Given these circumstances, the proposed recklessness of breathing more tertiary institutions into existence through legislation is annoying. Nigeria does not need more tertiary institutions. This is one of the major arguments of ASUU and other unions. I think they are right. Even with the Nimi-Briggs proposition, nothing will change. Has anyone even seen the Briggs paper? What the university teachers want is a quality education system. They do not want the proliferation of mushroom universities that spring up at every corner without the wherewithal to keep them going. The education system is so bad that employers of labour in Nigeria do not even want to employ graduates of Nigerian tertiary institutions. If you must employ them, you would need to set up a training school and this is why perhaps there has been an explosion in training budgets in Nigerian companies. The graduates who come out of Nigerian schools cannot speak English. They do not know the difference between a formal and an informal letter. You should not be surprised if they show up in the office wearing those rags that they call clothes. They behave so badly that senior managers are the ones who now have to act in loco parentis. Some of the senior managers are themselves products of a bad era, creating a community of Nigerian managers and their staff who are totally lacking in skills and competence. They pollute the environment. Even when companies recruit foreign graduates, the ones who studied abroad, it is often difficult to separate the wheat from the chaff. Many of those pretty looking ladies and smart boys that you meet in banking halls who speak through their noses have actually never gone anywhere beyond Lekki or Surulere. They have international passports and have had the privilege of getting a visa and probably spent two weeks in downtown Europe, and they would have returned with such strange accents you would think that their grandmother came from Europe.
Nigeria must resolve the crisis in the education sector, starting this time from top to bottom.
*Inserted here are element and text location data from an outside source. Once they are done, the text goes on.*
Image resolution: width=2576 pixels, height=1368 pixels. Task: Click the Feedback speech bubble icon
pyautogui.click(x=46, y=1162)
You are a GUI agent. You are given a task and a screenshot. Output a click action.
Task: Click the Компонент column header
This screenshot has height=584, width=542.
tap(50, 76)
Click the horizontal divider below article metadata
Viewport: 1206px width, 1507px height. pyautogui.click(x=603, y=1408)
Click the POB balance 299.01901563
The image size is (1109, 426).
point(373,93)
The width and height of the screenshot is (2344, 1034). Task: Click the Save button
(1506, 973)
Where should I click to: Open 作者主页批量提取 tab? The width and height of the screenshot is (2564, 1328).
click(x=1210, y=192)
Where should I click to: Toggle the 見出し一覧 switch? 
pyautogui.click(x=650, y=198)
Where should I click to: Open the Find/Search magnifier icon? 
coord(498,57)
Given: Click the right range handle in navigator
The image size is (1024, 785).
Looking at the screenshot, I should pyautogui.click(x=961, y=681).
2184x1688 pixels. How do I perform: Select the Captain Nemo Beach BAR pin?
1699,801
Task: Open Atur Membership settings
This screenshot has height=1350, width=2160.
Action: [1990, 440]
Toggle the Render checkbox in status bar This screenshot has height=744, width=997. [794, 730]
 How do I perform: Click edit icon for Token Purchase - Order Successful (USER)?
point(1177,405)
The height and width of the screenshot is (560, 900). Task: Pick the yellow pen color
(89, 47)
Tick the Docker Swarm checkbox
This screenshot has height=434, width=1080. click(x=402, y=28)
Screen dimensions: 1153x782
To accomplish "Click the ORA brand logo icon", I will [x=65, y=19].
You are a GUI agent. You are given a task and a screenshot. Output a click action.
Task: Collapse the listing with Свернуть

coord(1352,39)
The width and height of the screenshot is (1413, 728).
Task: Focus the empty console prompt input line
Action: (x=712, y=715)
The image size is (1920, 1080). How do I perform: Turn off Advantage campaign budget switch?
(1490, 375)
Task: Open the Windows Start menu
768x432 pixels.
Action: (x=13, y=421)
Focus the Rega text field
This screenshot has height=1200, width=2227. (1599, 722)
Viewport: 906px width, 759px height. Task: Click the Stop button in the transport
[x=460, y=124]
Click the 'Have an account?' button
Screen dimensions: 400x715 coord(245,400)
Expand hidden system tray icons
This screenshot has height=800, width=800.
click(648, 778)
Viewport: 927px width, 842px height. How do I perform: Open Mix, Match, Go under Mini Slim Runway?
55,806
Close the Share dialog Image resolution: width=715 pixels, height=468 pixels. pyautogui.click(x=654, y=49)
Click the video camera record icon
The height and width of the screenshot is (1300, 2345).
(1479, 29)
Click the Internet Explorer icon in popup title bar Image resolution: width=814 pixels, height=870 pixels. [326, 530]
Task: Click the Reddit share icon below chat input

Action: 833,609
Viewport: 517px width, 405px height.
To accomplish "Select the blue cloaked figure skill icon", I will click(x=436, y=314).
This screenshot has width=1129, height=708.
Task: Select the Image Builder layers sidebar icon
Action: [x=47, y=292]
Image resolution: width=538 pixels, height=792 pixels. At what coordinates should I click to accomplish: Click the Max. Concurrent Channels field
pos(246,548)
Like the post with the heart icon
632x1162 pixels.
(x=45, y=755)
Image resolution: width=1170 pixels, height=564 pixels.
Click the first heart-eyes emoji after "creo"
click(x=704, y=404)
Having a key percentage of Nigerians in the top educational range sitting at home, doing nothing, and embracing depression, indeed some university lecturers have become petty traders, some of the women I hear, now prepare and sell nkwobi and pepper soup is disgraceful to the nation. Ministers of the federal republic abusing and threatening university teachers will not solve the problem. The minister of education has missed the two-week deadline. ASUU and other unions are still on strike. As things stand, our universities may remain shut until after the 2023 general elections.